WRITTEN INSTRUCTION =
Please arrange all of the data below as a numbered list, leaving out any blank lines.

Data items =
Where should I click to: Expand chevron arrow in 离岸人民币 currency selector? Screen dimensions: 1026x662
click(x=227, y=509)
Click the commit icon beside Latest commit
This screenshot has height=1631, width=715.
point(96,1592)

OUTPUT OF THE EXERCISE =
1. Where should I click to: Expand chevron arrow in 离岸人民币 currency selector? Screen dimensions: 1026x662
2. click(x=227, y=509)
3. Click the commit icon beside Latest commit
4. This screenshot has height=1631, width=715.
5. point(96,1592)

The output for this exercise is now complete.